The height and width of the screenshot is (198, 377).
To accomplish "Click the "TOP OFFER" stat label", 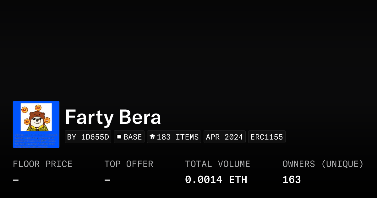I will [129, 164].
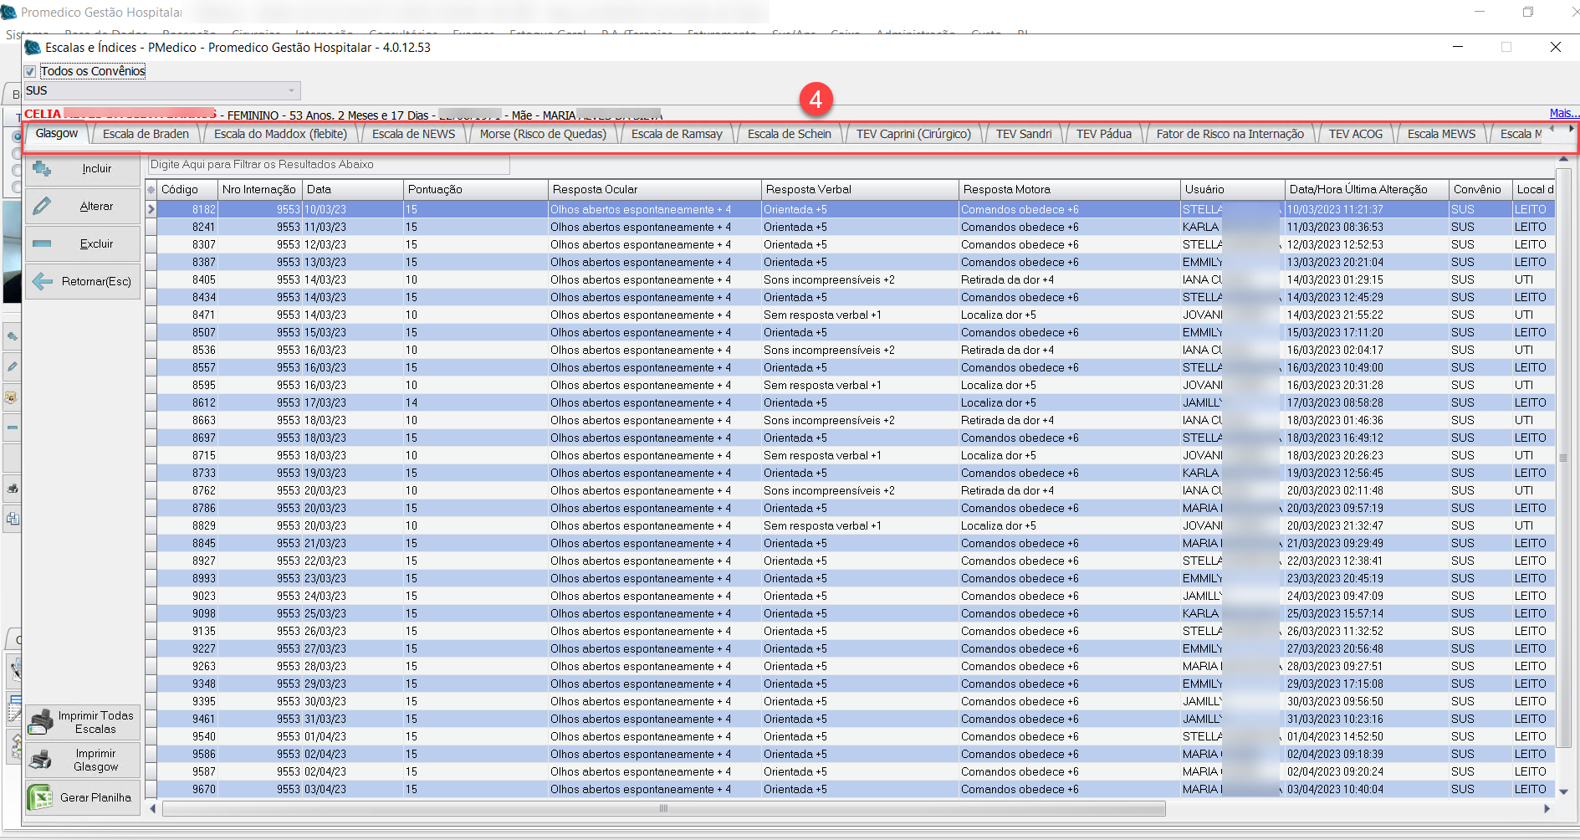Click the filter results text field
Screen dimensions: 1580x840
pos(329,165)
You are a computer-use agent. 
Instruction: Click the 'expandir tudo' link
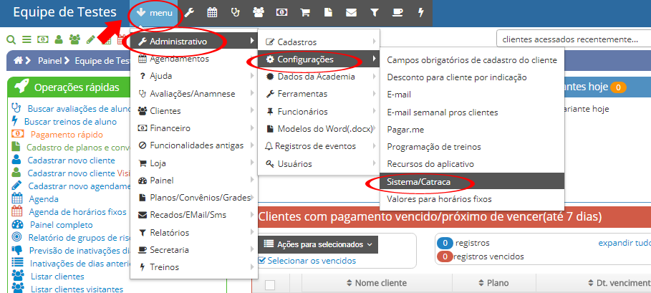coord(624,243)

☆ ☆ ☆

» Directions
Only the lines from the one containing "You are a computer-use agent." through the end of the listing should be output, word for word and inclusive; keep pictures out.

» Reply
You are a computer-use agent. 
Instruction: Click the 'expandir tudo' link
coord(624,243)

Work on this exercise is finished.